Orbital characteristics
- Epoch 31 July 2016 (JD 2457600.5)
- Uncertainty parameter 0
- Observation arc: 131.61 yr (48072 d)
- Aphelion: 3.2134 AU (480.72 Gm)
- Perihelion: 2.1178 AU (316.82 Gm)
- Semi-major axis: 2.6656 AU (398.77 Gm)
- Eccentricity: 0.20551
- Orbital period (sidereal): 4.35 yr (1,589.6 d)
- Average orbital speed: 18.25 km/s
- Mean anomaly: 60.5202°
- Mean motion: 0° 13^{m} 35.292^{s} / day
- Inclination: 2.1043°
- Longitude of ascending node: 115.191°
- Argument of perihelion: 300.174°

Physical characteristics
- Dimensions: 103.90±2.5 km 94.03±5.37 km
- Mass: (1.10 ± 0.92) × 10^{18} kg
- Mean density: 2.53±2.15 g/cm^{3}
- Synodic rotation period: 10.64 h (0.443 d)
- Geometric albedo: 0.0411±0.002
- Spectral type: C
- Absolute magnitude (H): 9.00

= 240 Vanadis =

Main-belt asteroid

240 Vanadis is a fairly large main-belt asteroid with a diameter of around 100 km. It was discovered by Alphonse Borrelly on August 27, 1884, in Marseille and was named after Freyja (Vanadis), the Norse fertility goddess. The asteroid is orbiting the Sun at a distance of 2.67 AU with a period of 1589.6 days and an orbital eccentricity of 0.206. The orbital plane is inclined at an angle of 2.10° to the plane of the ecliptic.

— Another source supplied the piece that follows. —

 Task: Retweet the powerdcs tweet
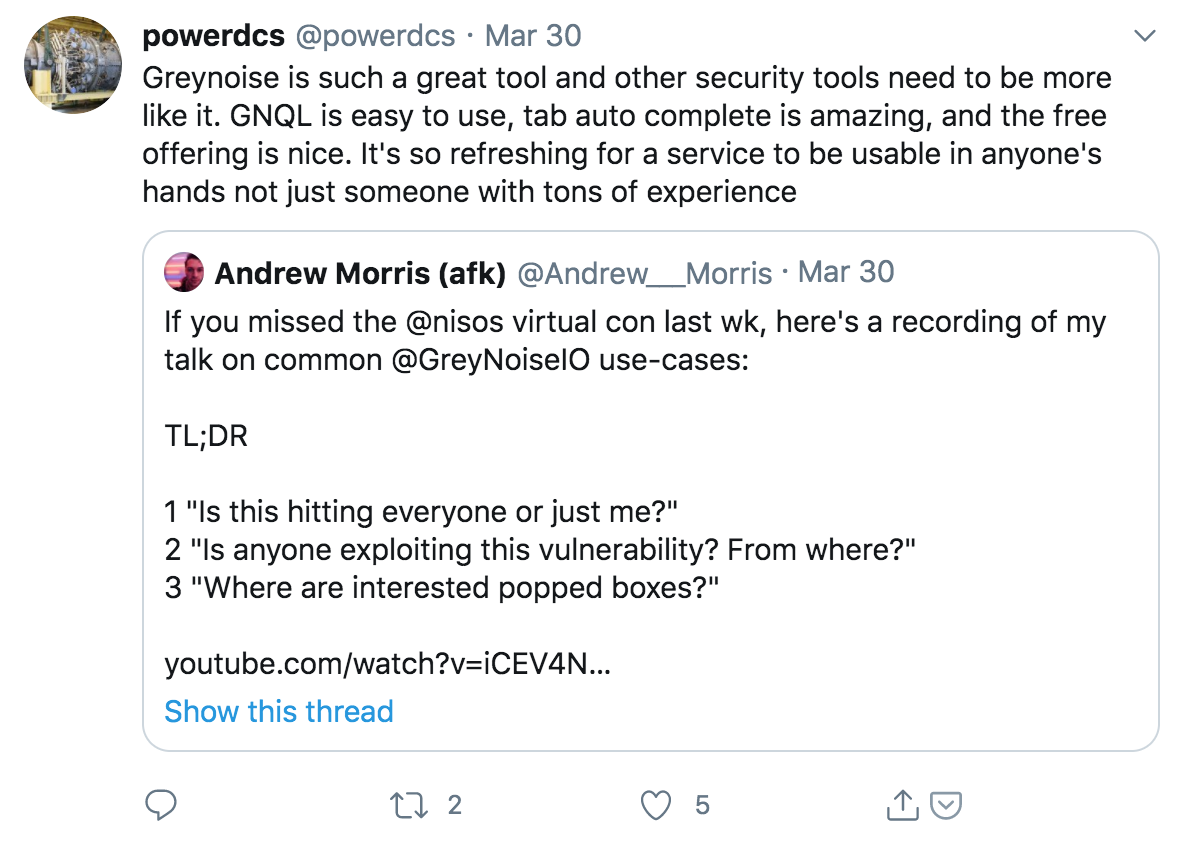tap(408, 805)
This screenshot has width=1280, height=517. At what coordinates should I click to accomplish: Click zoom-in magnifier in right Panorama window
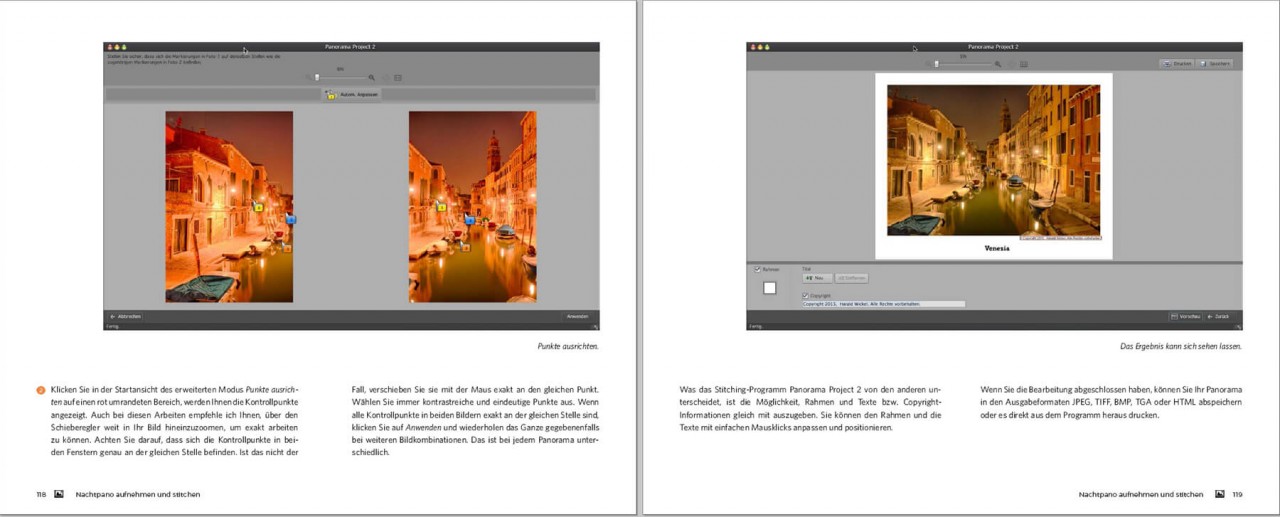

Photometric observations of the asteroid made during 2022 were used to produce a light curve that showed a rotation period of 10.565±0.002 hours with a brightness variation of 0.07±0.01 in magnitude. This is consistent with earlier estimates. It is very dark and is classified as a C-type asteroid, probably composed of primitive carbonaceous material.